### Extracted records ###
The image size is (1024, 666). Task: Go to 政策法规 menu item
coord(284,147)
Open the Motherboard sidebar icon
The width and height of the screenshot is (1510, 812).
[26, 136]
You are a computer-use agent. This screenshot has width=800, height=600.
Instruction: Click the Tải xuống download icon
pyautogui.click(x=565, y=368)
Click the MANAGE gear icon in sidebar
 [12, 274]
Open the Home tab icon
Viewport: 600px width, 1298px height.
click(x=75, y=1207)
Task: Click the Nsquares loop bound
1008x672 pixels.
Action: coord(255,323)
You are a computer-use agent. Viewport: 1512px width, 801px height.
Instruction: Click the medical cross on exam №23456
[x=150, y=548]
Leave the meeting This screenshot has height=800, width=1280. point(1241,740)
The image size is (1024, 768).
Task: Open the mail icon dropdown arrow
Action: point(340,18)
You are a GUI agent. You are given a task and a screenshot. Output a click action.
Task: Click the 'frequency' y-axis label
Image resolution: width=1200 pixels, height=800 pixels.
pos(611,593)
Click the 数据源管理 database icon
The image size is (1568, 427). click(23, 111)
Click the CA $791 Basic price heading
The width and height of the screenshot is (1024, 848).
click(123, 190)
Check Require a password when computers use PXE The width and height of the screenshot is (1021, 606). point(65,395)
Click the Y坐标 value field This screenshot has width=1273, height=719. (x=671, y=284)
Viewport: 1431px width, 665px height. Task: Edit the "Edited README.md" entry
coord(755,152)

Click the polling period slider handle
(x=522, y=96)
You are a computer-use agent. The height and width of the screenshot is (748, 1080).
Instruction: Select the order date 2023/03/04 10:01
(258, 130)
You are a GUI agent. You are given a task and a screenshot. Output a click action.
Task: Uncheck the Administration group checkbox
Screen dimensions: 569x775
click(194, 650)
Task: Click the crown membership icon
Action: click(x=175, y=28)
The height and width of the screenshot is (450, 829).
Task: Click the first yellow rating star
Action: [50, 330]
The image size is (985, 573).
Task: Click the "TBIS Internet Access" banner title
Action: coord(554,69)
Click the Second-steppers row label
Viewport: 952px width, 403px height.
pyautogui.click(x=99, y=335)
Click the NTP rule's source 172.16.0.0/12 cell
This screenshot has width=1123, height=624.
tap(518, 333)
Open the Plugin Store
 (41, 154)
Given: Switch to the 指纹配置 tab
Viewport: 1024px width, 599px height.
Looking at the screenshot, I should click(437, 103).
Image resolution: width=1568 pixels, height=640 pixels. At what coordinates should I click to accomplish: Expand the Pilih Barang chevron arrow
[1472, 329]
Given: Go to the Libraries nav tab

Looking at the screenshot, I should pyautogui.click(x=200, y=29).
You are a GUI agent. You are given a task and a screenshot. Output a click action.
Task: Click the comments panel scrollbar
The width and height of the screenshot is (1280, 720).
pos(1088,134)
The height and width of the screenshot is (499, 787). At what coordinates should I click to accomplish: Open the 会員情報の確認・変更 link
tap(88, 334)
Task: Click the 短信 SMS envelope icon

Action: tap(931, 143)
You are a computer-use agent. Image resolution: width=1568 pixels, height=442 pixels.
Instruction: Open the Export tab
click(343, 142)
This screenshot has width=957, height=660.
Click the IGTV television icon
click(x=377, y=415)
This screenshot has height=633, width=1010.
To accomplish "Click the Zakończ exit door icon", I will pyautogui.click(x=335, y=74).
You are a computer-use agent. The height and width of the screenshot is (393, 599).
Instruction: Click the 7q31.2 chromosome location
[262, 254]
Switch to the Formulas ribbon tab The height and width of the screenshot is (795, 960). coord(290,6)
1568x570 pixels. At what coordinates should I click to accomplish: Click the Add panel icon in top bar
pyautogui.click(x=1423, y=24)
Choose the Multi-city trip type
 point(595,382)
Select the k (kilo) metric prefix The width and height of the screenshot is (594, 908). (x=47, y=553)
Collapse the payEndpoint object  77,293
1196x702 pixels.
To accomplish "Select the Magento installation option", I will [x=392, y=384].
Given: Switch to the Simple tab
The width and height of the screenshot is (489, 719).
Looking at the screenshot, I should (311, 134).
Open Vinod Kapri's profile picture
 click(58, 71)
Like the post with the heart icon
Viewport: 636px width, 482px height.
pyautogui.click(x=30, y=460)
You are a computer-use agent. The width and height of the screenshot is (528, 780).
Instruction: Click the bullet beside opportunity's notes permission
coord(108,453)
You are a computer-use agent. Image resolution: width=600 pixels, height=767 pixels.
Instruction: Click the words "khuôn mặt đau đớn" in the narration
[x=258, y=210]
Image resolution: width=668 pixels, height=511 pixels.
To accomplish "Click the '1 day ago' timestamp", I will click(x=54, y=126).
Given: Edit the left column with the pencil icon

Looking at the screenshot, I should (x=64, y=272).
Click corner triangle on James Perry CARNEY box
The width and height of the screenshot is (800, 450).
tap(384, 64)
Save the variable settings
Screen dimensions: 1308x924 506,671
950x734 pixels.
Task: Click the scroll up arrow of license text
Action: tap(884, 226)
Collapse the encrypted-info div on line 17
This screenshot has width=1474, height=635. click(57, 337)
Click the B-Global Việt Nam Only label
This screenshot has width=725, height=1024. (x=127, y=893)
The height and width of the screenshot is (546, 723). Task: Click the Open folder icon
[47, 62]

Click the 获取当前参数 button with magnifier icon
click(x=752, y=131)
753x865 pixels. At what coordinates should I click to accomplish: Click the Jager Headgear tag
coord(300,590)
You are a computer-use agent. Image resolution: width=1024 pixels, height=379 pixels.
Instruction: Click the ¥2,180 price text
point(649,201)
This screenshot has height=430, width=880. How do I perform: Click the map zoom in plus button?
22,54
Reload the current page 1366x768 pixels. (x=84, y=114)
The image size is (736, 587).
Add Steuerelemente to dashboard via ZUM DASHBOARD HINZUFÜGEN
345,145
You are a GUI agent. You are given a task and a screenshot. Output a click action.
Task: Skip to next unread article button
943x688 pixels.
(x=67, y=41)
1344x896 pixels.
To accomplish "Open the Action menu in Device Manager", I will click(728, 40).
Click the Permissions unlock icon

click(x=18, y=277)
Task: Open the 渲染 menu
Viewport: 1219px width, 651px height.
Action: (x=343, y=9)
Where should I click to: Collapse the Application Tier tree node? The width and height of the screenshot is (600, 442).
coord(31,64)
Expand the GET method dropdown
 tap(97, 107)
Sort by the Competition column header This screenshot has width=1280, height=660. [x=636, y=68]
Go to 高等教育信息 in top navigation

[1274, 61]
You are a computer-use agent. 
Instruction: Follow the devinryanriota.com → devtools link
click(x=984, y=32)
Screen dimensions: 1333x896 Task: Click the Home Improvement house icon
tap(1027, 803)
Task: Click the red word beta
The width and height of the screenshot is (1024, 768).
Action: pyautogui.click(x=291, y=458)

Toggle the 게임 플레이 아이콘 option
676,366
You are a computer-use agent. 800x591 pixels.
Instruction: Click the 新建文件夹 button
###
What to produce: Each line of the material must be copied exactly.

Reply to the task:
The image size is (1024, 666). Task: Go to 政策法规 menu item
coord(284,147)
Open the Motherboard sidebar icon
The width and height of the screenshot is (1510, 812).
[26, 136]
You are a computer-use agent. This screenshot has width=800, height=600.
Instruction: Click the Tải xuống download icon
pyautogui.click(x=565, y=368)
Click the MANAGE gear icon in sidebar
 [12, 274]
Open the Home tab icon
Viewport: 600px width, 1298px height.
click(x=75, y=1207)
Task: Click the Nsquares loop bound
1008x672 pixels.
Action: coord(255,323)
You are a computer-use agent. Viewport: 1512px width, 801px height.
Instruction: Click the medical cross on exam №23456
[x=150, y=548]
Leave the meeting This screenshot has height=800, width=1280. point(1241,740)
The image size is (1024, 768).
Task: Open the mail icon dropdown arrow
Action: point(340,18)
You are a GUI agent. You are given a task and a screenshot. Output a click action.
Task: Click the 'frequency' y-axis label
Image resolution: width=1200 pixels, height=800 pixels.
pos(611,593)
Click the 数据源管理 database icon
The image size is (1568, 427). click(23, 111)
Click the CA $791 Basic price heading
The width and height of the screenshot is (1024, 848).
click(123, 190)
Check Require a password when computers use PXE The width and height of the screenshot is (1021, 606). point(65,395)
Click the Y坐标 value field This screenshot has width=1273, height=719. (x=671, y=284)
Viewport: 1431px width, 665px height. Task: Edit the "Edited README.md" entry
coord(755,152)

Click the polling period slider handle
(x=522, y=96)
You are a computer-use agent. The height and width of the screenshot is (748, 1080).
Instruction: Select the order date 2023/03/04 10:01
(258, 130)
You are a GUI agent. You are given a task and a screenshot. Output a click action.
Task: Uncheck the Administration group checkbox
Screen dimensions: 569x775
click(194, 650)
Task: Click the crown membership icon
Action: click(x=175, y=28)
The height and width of the screenshot is (450, 829).
Task: Click the first yellow rating star
Action: [50, 330]
The image size is (985, 573).
Task: Click the "TBIS Internet Access" banner title
Action: coord(554,69)
Click the Second-steppers row label
Viewport: 952px width, 403px height.
pyautogui.click(x=99, y=335)
Click the NTP rule's source 172.16.0.0/12 cell
This screenshot has width=1123, height=624.
tap(518, 333)
Open the Plugin Store
 (41, 154)
Given: Switch to the 指纹配置 tab
Viewport: 1024px width, 599px height.
Looking at the screenshot, I should click(437, 103).
Image resolution: width=1568 pixels, height=640 pixels. At what coordinates should I click to accomplish: Expand the Pilih Barang chevron arrow
[1472, 329]
Given: Go to the Libraries nav tab

Looking at the screenshot, I should pyautogui.click(x=200, y=29).
You are a GUI agent. You are given a task and a screenshot. Output a click action.
Task: Click the comments panel scrollbar
The width and height of the screenshot is (1280, 720).
pos(1088,134)
The height and width of the screenshot is (499, 787). At what coordinates should I click to accomplish: Open the 会員情報の確認・変更 link
tap(88, 334)
Task: Click the 短信 SMS envelope icon

Action: tap(931, 143)
You are a computer-use agent. Image resolution: width=1568 pixels, height=442 pixels.
Instruction: Open the Export tab
click(343, 142)
This screenshot has width=957, height=660.
Click the IGTV television icon
click(x=377, y=415)
This screenshot has height=633, width=1010.
To accomplish "Click the Zakończ exit door icon", I will pyautogui.click(x=335, y=74).
You are a computer-use agent. The height and width of the screenshot is (393, 599).
Instruction: Click the 7q31.2 chromosome location
[262, 254]
Switch to the Formulas ribbon tab The height and width of the screenshot is (795, 960). coord(290,6)
1568x570 pixels. At what coordinates should I click to accomplish: Click the Add panel icon in top bar
pyautogui.click(x=1423, y=24)
Choose the Multi-city trip type
 point(595,382)
Select the k (kilo) metric prefix The width and height of the screenshot is (594, 908). (x=47, y=553)
Collapse the payEndpoint object  77,293
1196x702 pixels.
To accomplish "Select the Magento installation option", I will [x=392, y=384].
Given: Switch to the Simple tab
The width and height of the screenshot is (489, 719).
Looking at the screenshot, I should (311, 134).
Open Vinod Kapri's profile picture
 click(58, 71)
Like the post with the heart icon
Viewport: 636px width, 482px height.
pyautogui.click(x=30, y=460)
You are a computer-use agent. The width and height of the screenshot is (528, 780).
Instruction: Click the bullet beside opportunity's notes permission
coord(108,453)
You are a computer-use agent. Image resolution: width=600 pixels, height=767 pixels.
Instruction: Click the words "khuôn mặt đau đớn" in the narration
[x=258, y=210]
Image resolution: width=668 pixels, height=511 pixels.
To accomplish "Click the '1 day ago' timestamp", I will click(x=54, y=126).
Given: Edit the left column with the pencil icon

Looking at the screenshot, I should (x=64, y=272).
Click corner triangle on James Perry CARNEY box
The width and height of the screenshot is (800, 450).
tap(384, 64)
Save the variable settings
Screen dimensions: 1308x924 506,671
950x734 pixels.
Task: Click the scroll up arrow of license text
Action: tap(884, 226)
Collapse the encrypted-info div on line 17
This screenshot has width=1474, height=635. click(57, 337)
Click the B-Global Việt Nam Only label
This screenshot has width=725, height=1024. (x=127, y=893)
The height and width of the screenshot is (546, 723). Task: Click the Open folder icon
[47, 62]

Click the 获取当前参数 button with magnifier icon
click(x=752, y=131)
753x865 pixels. At what coordinates should I click to accomplish: Click the Jager Headgear tag
coord(300,590)
You are a computer-use agent. Image resolution: width=1024 pixels, height=379 pixels.
Instruction: Click the ¥2,180 price text
point(649,201)
This screenshot has height=430, width=880. How do I perform: Click the map zoom in plus button?
22,54
Reload the current page 1366x768 pixels. (x=84, y=114)
The image size is (736, 587).
Add Steuerelemente to dashboard via ZUM DASHBOARD HINZUFÜGEN
345,145
You are a GUI agent. You are given a task and a screenshot. Output a click action.
Task: Skip to next unread article button
943x688 pixels.
(x=67, y=41)
1344x896 pixels.
To accomplish "Open the Action menu in Device Manager", I will click(728, 40).
Click the Permissions unlock icon

click(x=18, y=277)
Task: Open the 渲染 menu
Viewport: 1219px width, 651px height.
Action: (x=343, y=9)
Where should I click to: Collapse the Application Tier tree node? The width and height of the screenshot is (600, 442).
coord(31,64)
Expand the GET method dropdown
 tap(97, 107)
Sort by the Competition column header This screenshot has width=1280, height=660. [x=636, y=68]
Go to 高等教育信息 in top navigation

[1274, 61]
You are a computer-use agent. 
Instruction: Follow the devinryanriota.com → devtools link
click(x=984, y=32)
Screen dimensions: 1333x896 Task: Click the Home Improvement house icon
tap(1027, 803)
Task: Click the red word beta
The width and height of the screenshot is (1024, 768).
Action: pyautogui.click(x=291, y=458)

Toggle the 게임 플레이 아이콘 option
676,366
You are a computer-use agent. 800x591 pixels.
Instruction: Click the 新建文件夹 button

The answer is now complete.